Enantiomeric separations by HPLC:temperature, mobile phase, flow rate and retention mechanism studies

TR Number



Journal Title

Journal ISSN

Volume Title


Virginia Tech


The effects of changes in temperature, mobile phase composition, flow rate, and stationary phase upon the enantiomeric separation of several racemic mixtures are investigated. The changes in capacity factor (k'), selectivity (α), and efficiency (N) and enantiomeric resolution (R), are explored. Resolution is then shown to be controlled by the specific combination of chiral stationary phase (CSP), solute, mobile phase and temperature.
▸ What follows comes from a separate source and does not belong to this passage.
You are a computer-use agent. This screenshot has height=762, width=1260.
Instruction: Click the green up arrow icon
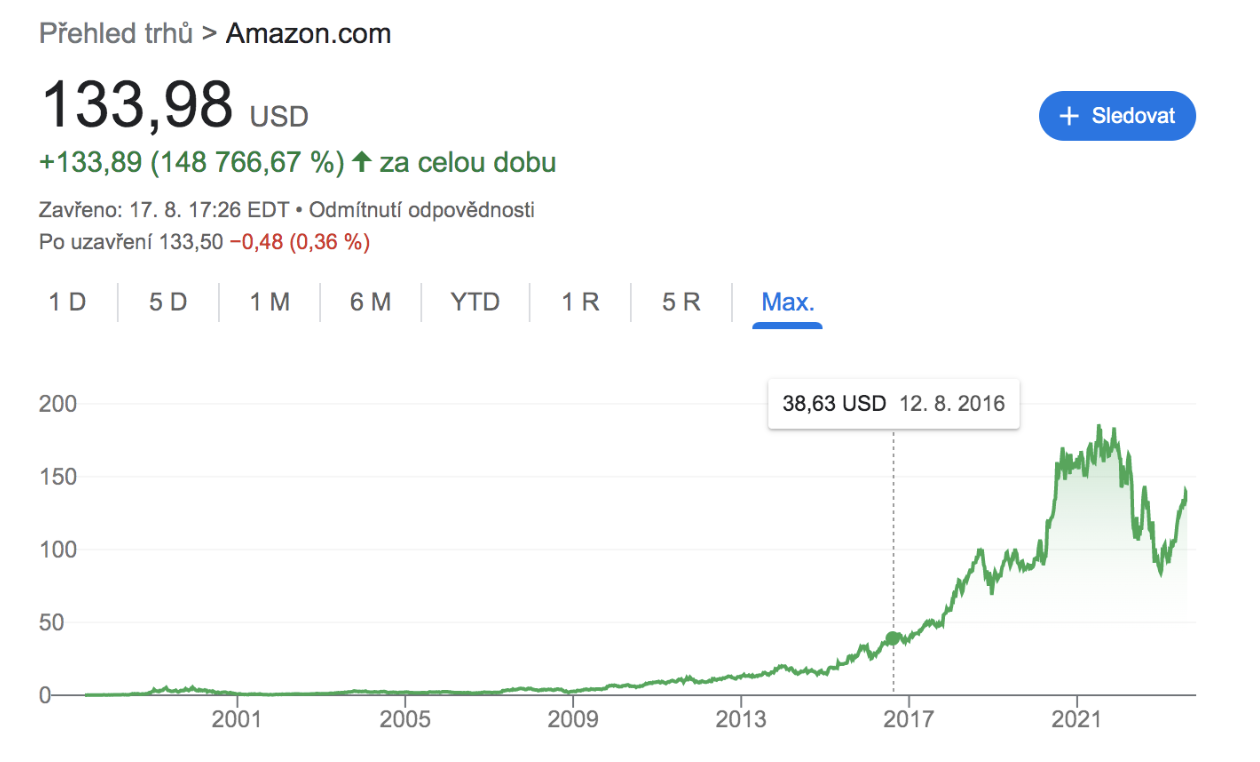click(362, 162)
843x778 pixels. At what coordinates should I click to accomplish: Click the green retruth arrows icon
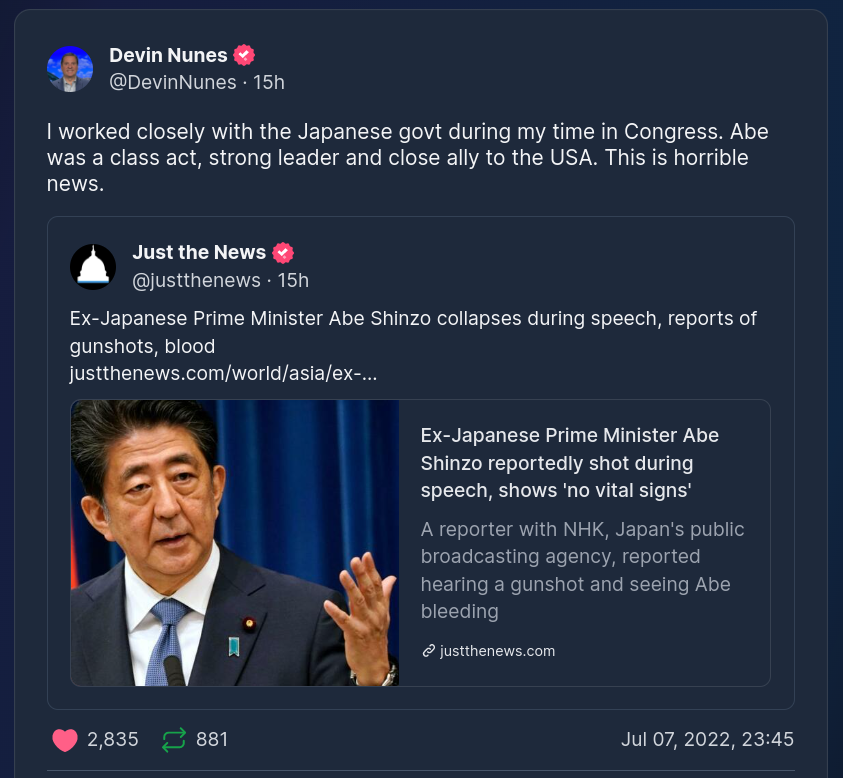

The key to optimizing chiral resolution lies in understanding the retention mechanism(s) for a given CSP. The proposed retention mechanisms for the two CSP used in the optimization studies are evaluated using chromatographic/thermodynamic data. Inferences are made which support the well-characterized "Pirkle"-type R-dinitrobenzoylphenylglycine retention mechanism, which depends solely on attractive-repulsive interactions to establish two diasteriomeric complexes having unequal internal energy, and therefore eluting at different times from the chromatographic system. For comparison, a more complicated CSP composed of a tris cellulose(3,5- dimethylphenylcarbamate) coated to a silica gel support is also examined. For this CSP the proposed mechanisms, which include both attractive-repulsive interactions and inclusion complex types, are evaluated according to the chromatographic optimization data, and compared to similar data for the single-mechanism "Pirkle" CSP.

In contrast to the above"macromolecular"-level inferences about retention mechanisms drawn from chromatographic data, a second study was initiated using a model CSP attached to a l000-Å gold surface, with Fourier-Transform Infrared Spectrometry in a Reflectance-Absorbance mode, to probe the specific molecular interactions which make possible the diasteriomeric complex. This in situ experiment, in contrast to previous ex situ, stationary phase work, is designed to show that hydrogen bonding is, as predicted, a principal force holding the complexes together, and that a measurable difference exists between the weaker R-trifluoroanthrylethanol (TFAE) and the stronger S-TFAE complexes due to their different stereo-geometry.

A further experiment to characterize the difference in mechanisms between the "Pirkle" and cellulose CSPs involves relating their chromatographic retention behavior to their structure, known as Qualitative Structure Retention Relationships (QSRR). Some structure-specific physical-organic chemistry parameters are determined using an EPA-developed computer program and correlations are made between retention on a given CSP and some of the parameters.